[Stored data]
•••••

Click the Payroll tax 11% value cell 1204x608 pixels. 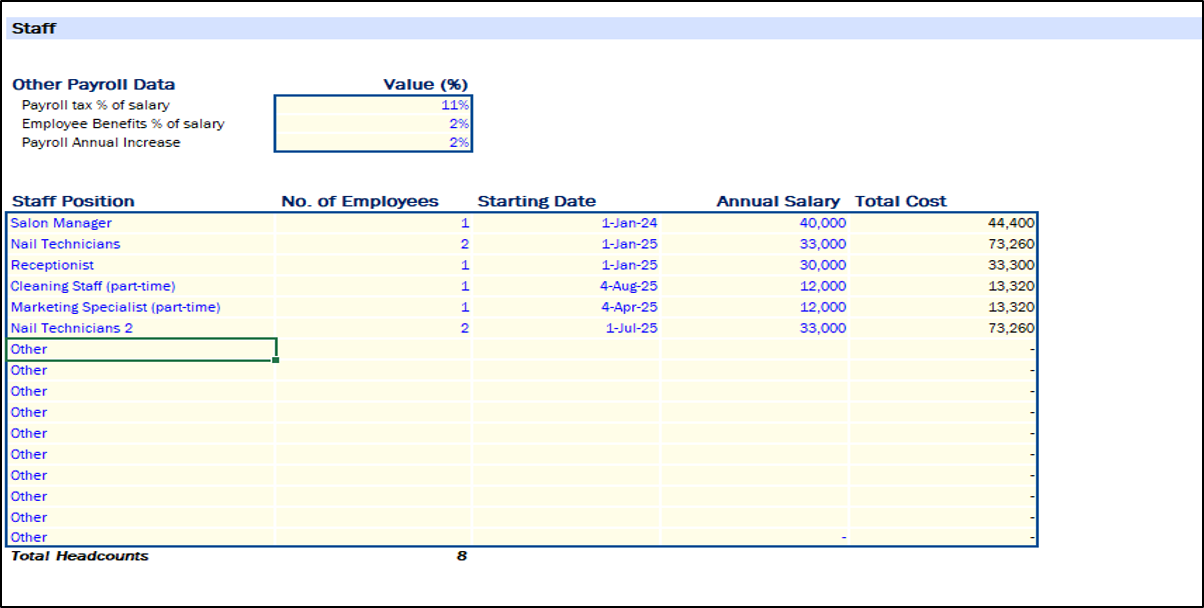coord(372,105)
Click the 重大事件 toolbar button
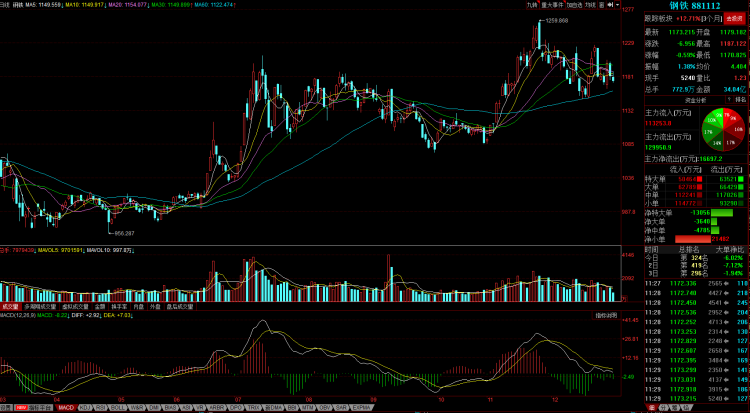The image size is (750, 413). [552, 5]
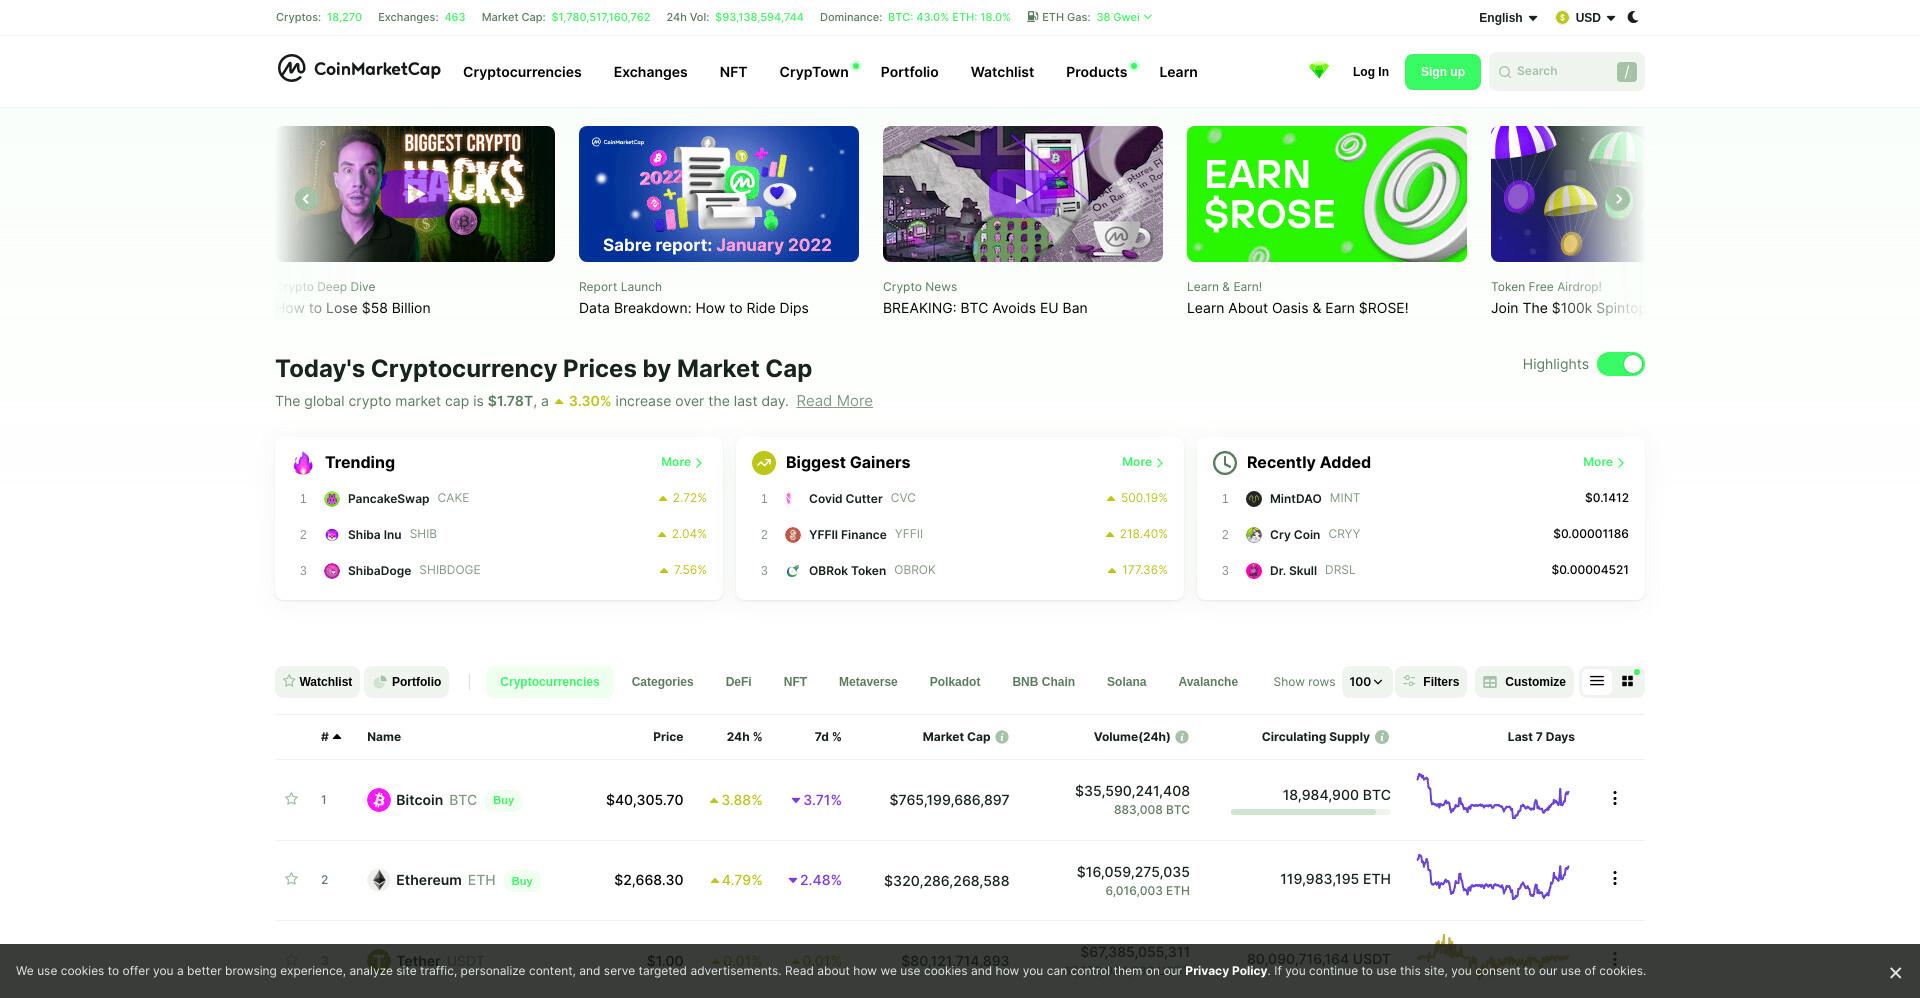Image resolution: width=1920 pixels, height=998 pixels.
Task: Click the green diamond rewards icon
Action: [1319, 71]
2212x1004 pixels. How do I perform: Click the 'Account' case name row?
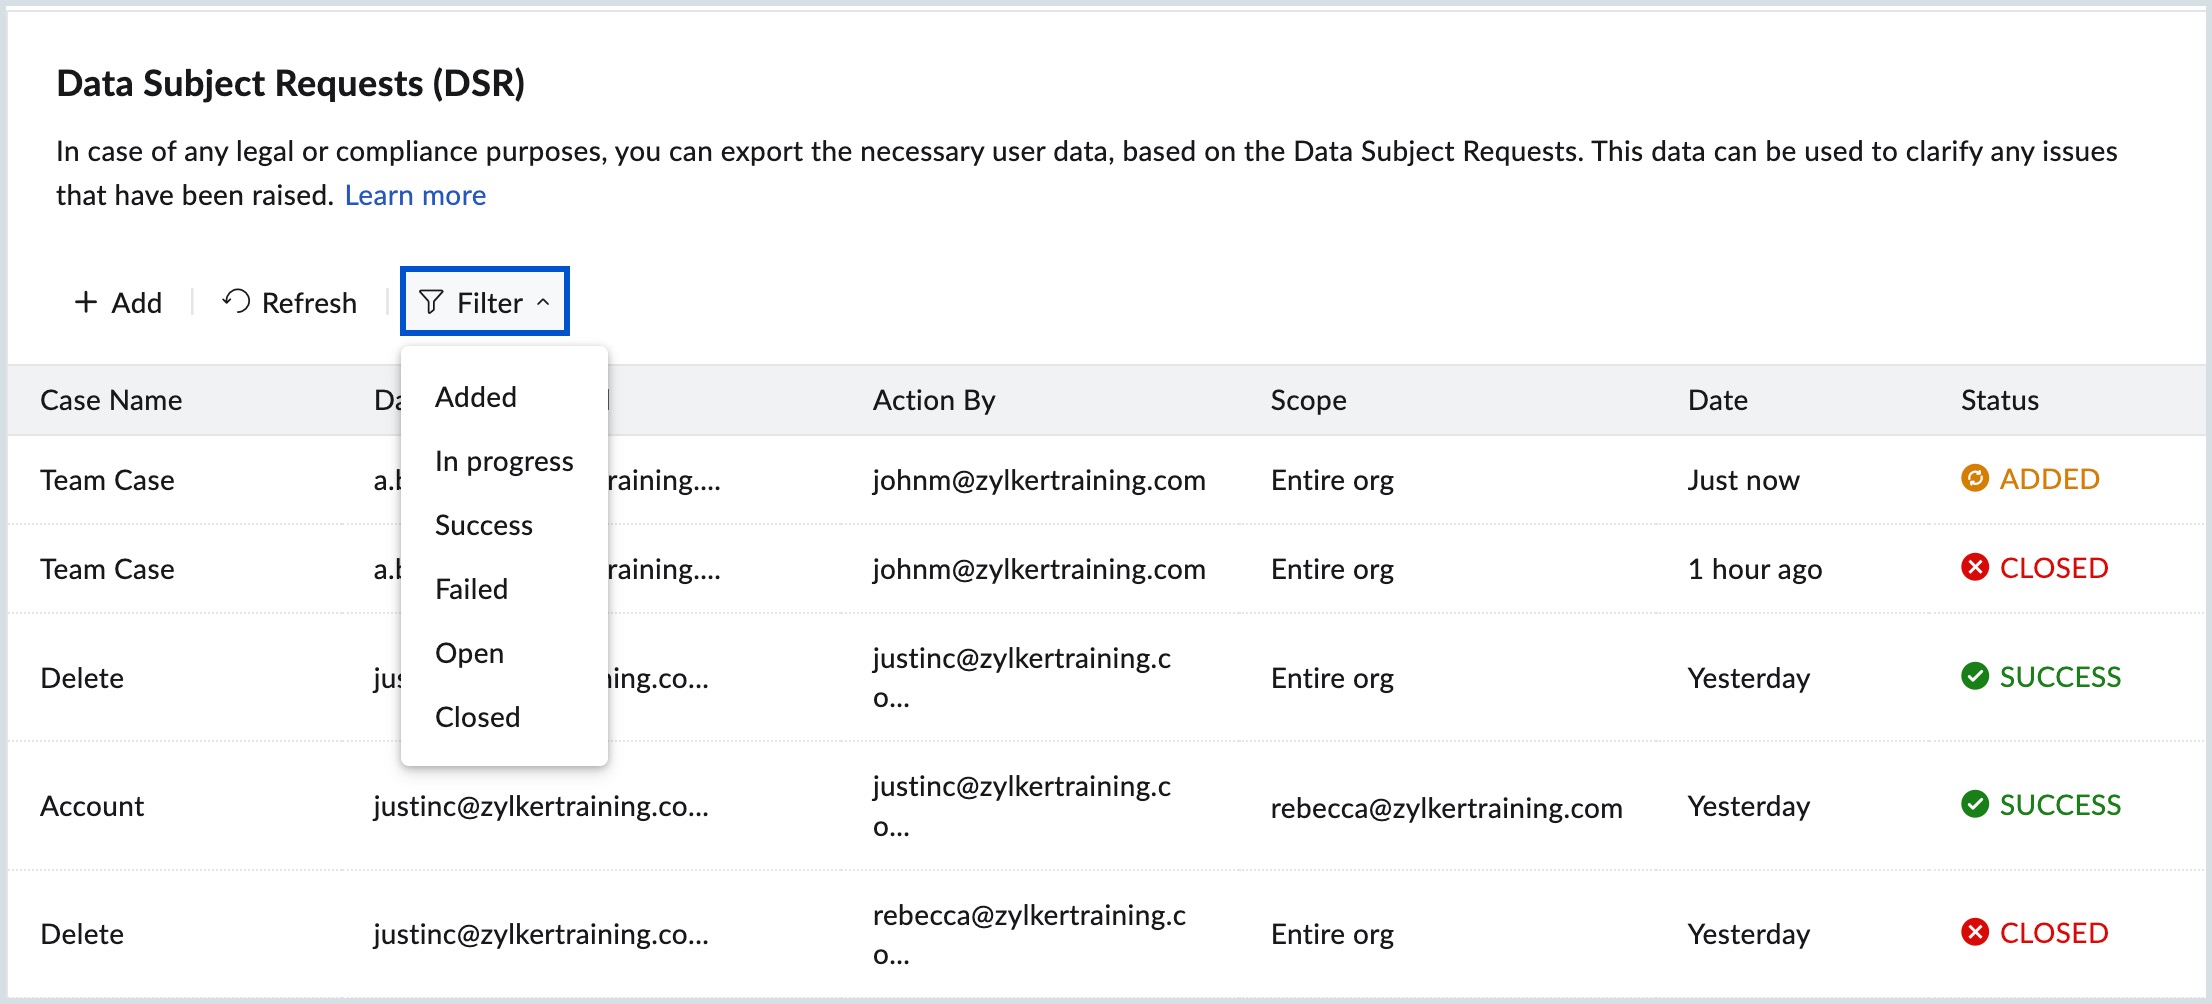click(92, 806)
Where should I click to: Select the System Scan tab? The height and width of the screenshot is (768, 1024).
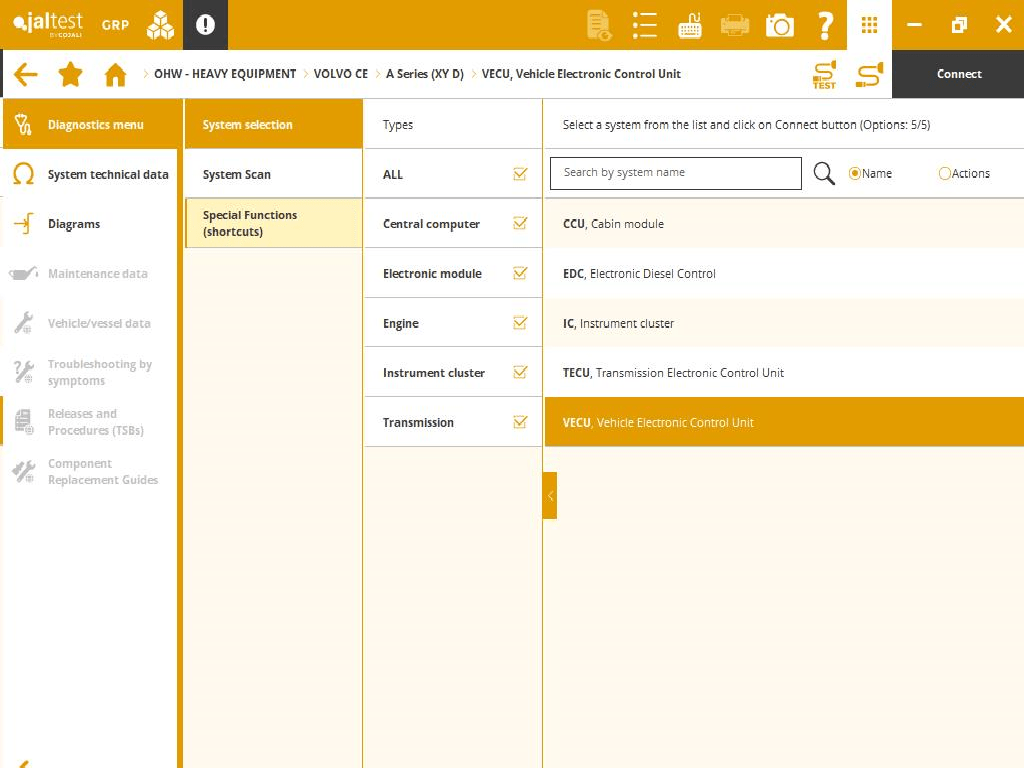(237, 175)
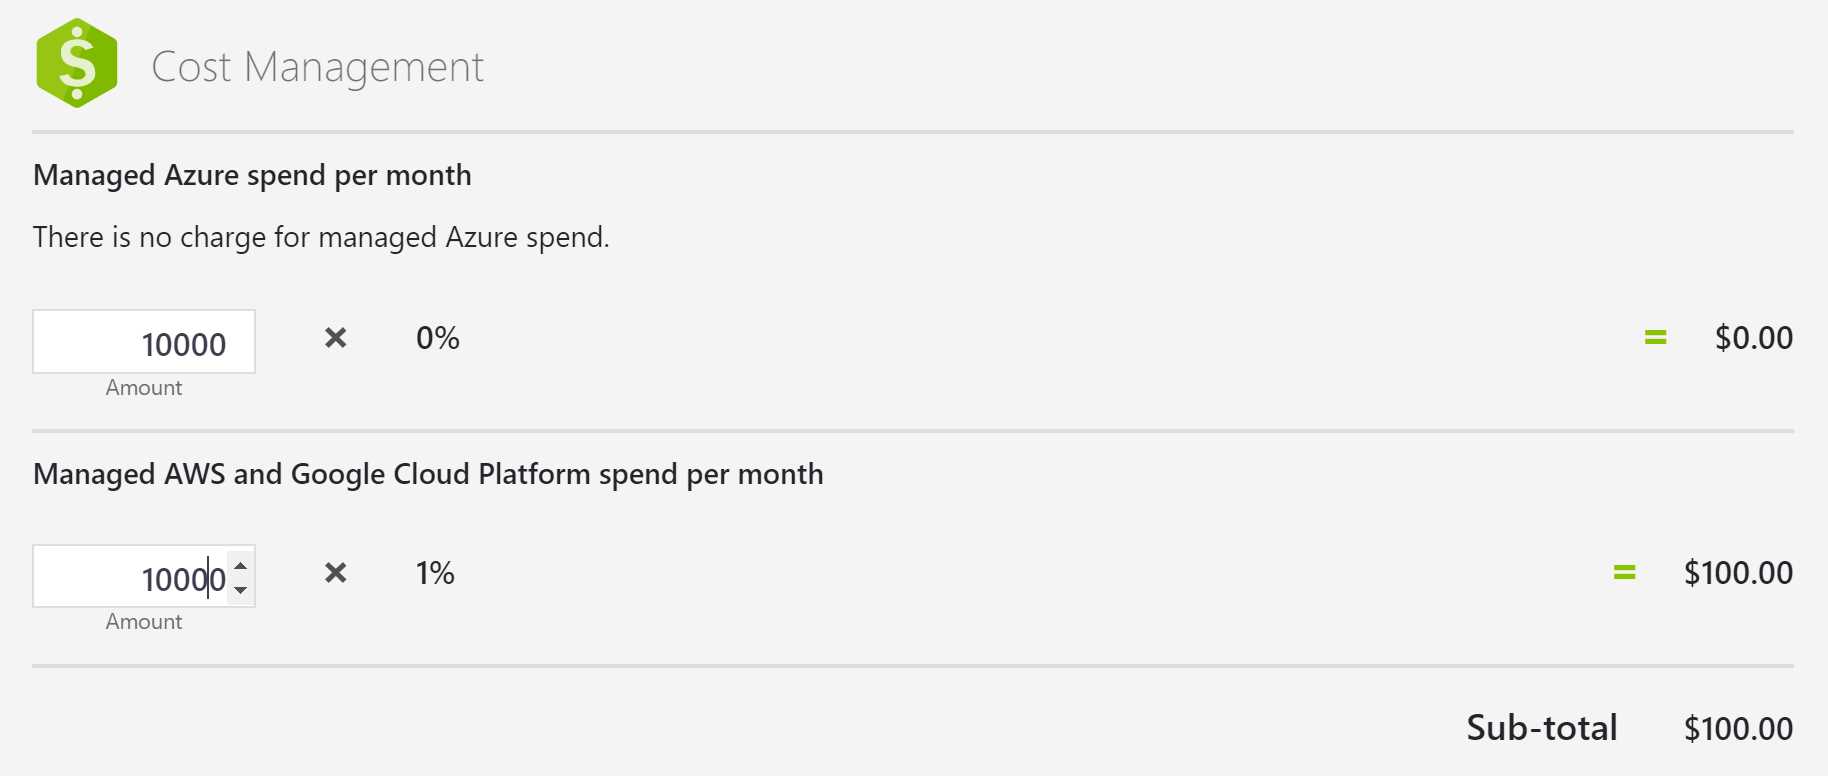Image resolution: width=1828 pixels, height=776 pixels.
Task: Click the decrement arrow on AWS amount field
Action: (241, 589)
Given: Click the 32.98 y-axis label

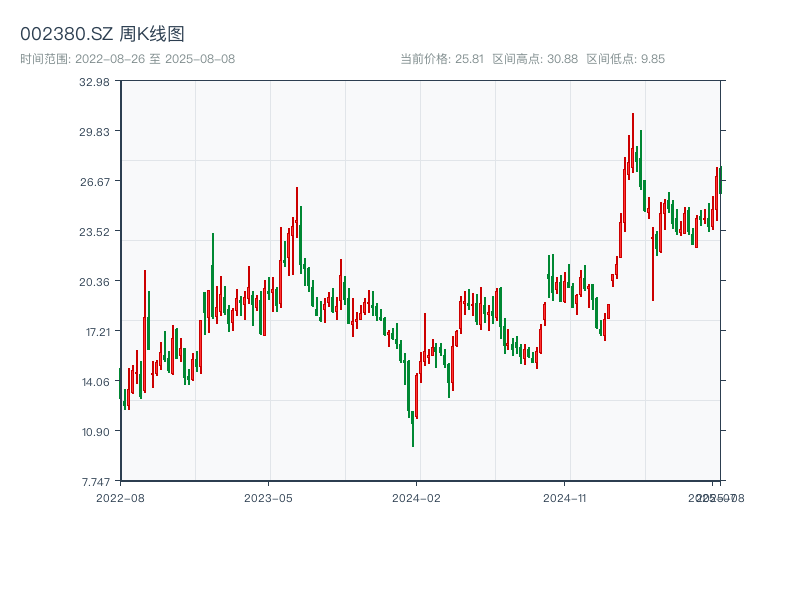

•••••

TRY IT:
Repeat exactly the lines from the one containing "2212x1004 pixels. How" to the last line of the data above, both included, and write no pictures into the copy.

FINISHED EXERCISE:
2212x1004 pixels. How do I perform: Click the 'Account' case name row?
click(92, 806)
Where should I click to: Select the System Scan tab? The height and width of the screenshot is (768, 1024).
(237, 175)
Image resolution: width=1828 pixels, height=776 pixels.
Task: Click the decrement arrow on AWS amount field
Action: (241, 589)
Given: Click the 32.98 y-axis label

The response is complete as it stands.